PageRank Flashcards
What are some of the challenges of building a Web Search Engine?
- Lack of order and indexing.
- Many duplicated or similar pages.
- Huge number of pages.
- Pages aren’t classified.
Give a brief description of the PageRank algorithm…
An algorithm that displays web pages based on their authority.
What 2 principles underpin the PageRank algorithm?
Hyperlink Tricks
Random Surfer Model
What is the time complexity of PageRank?
O( MN^2 )
What is the formula for the PageRank Vector?
Pn+1 = H * Pn
What do we assign P0 on first iteration of PageRank?
Vector containing 1/N.
What are the 2 implementation issues PageRank have?
Sink Pages
Cycles
Define Sink Pages…
A page that has no outgoing links.
How can we identify a Sink Page?
If a column vector contains all 0’s.
What is the solution to a Sink Page problem?
Replace the column vector 0’s with 1/N.
Define the Cycle problem…
Linked pages that are in a cycle, and lead to an infinite increase of authority for the pages.
What is the solution to the Cycle Problem?
Random Surfer Model.
What is the Random Surfer Model?
A solution to Cycles.

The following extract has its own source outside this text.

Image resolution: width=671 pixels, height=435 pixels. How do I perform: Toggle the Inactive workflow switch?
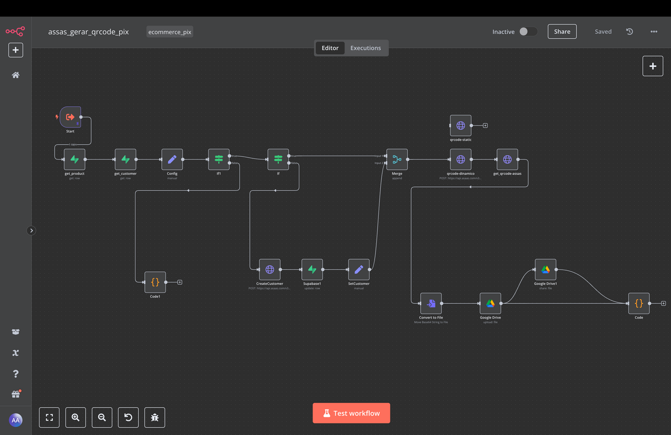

It’s based on the assumption that a surfer has a slight chance of starting a new session as opposed to following a link. This probability is referred to the Dampening Factor.
What is the Dampening Factor?
The probability that a browser stays on the website. Traditionally 0.85.
What is the formula for the Google Matrix?
G = d * A + ( 1 - d ) * B